To evaluate a linker's predictions use the script evaluate_linking_results.py
:
python3 evaluate_linking_results.py <path_to_linking_result_file>
This will print precision, recall and F1 scores and create two new files where the .linked_articles.jsonl
file
extension is replaced by .eval_cases.jsonl
and .eval_results.json
respectively. For example
python3 evaluate_linking_results.py evaluation-results/baseline/baseline.kore50.linked_articles.jsonl
will create the files evaluation-results/baseline/baseline.kore50.eval_cases.jsonl
and
evaluation-results/baseline/baseline.kore50.eval_results.json
. The eval_cases
file contains information about
each true positive, false positive and false negative case. The eval_results
file contains the scores that are shown
in the web app's evaluation results table.
In the web app, simply reload the page (you might have to disable caching) and the experiment will show up as a row in the evaluation results table for the corresponding benchmark.
You can evaluate multiple linking result files at the same time using the evaluation script. E.g.

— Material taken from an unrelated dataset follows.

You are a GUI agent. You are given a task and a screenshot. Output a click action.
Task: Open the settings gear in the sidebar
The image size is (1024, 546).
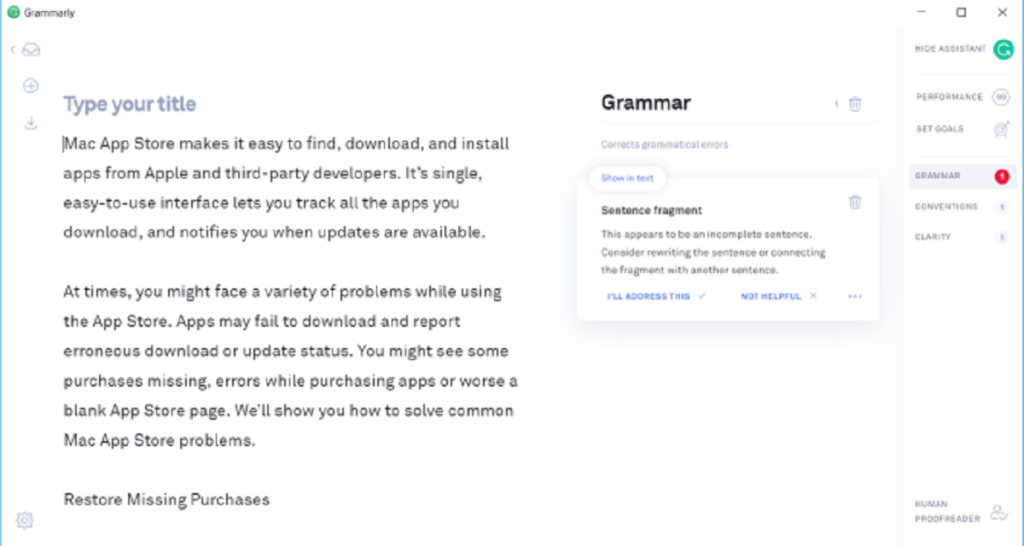coord(26,519)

python3 evaluate_linking_results.py evaluation-results/*/*.linked_articles.jsonl
will evaluate all linking results files in the evaluation-results
subdirectories. This saves a lot of time in
comparison to calling evaluate_linking_results.py
multiple times, since most of the time (ca. 7 mins) is needed to
load entity information which only has to be done once per call, while the evaluation itself only takes a few seconds.
Alternatively, you can use the Makefile to evaluate multiple linking result files with one command. The Makefile gives you more control over which result files are being evaluated. Running
make evaluate_linking_results
will evaluate all linking result files in the evaluation-results/*/
directories for all benchmarks specified in the
Makefile's BENCHMARK_NAMES
variable.